> **BRIEF**: Please transcribe exactly, and only, the lines of the data below between the line holding "The image size is (899, 420)." and the line holding "Task: Click the Урон вдали modification row", inclusive.

> **DATA FOR THIS EXERCISE**:
------------------------------

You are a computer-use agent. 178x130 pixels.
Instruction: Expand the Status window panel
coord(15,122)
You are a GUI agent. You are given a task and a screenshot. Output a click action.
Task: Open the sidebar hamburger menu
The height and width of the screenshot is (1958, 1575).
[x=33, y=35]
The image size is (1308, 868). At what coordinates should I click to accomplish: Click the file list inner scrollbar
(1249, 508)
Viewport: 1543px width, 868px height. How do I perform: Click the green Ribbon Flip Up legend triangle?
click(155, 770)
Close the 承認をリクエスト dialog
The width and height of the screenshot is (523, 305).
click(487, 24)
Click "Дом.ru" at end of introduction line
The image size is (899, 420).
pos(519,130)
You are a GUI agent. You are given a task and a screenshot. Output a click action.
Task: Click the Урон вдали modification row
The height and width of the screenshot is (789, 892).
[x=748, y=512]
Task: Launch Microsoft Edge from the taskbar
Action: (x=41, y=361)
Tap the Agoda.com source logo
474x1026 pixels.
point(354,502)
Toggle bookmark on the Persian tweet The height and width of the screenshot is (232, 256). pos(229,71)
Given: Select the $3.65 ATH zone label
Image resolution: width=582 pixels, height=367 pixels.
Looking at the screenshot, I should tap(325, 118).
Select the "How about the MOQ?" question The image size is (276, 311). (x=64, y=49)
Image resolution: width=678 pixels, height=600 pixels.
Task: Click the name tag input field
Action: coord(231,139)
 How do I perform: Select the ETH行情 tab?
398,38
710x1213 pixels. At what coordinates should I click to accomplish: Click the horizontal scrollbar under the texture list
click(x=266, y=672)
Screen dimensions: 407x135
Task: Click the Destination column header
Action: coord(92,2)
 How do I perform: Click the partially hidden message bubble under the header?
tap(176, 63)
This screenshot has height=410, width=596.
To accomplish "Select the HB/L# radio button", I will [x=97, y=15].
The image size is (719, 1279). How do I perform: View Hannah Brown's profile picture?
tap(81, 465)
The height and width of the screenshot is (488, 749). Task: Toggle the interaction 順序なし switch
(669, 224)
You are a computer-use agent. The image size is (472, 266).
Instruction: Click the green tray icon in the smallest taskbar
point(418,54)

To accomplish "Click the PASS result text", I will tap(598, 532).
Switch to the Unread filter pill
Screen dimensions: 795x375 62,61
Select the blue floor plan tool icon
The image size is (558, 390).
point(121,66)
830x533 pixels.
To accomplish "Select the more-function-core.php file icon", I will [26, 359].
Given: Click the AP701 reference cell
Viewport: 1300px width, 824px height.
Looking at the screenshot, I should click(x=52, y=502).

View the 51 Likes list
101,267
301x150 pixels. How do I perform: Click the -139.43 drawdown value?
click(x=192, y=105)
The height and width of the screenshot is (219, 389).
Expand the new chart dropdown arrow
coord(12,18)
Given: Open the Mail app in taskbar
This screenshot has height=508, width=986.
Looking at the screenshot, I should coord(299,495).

------------------------------

> **ANSWER SECTION**:
The image size is (899, 420).
pos(519,130)
You are a GUI agent. You are given a task and a screenshot. Output a click action.
Task: Click the Урон вдали modification row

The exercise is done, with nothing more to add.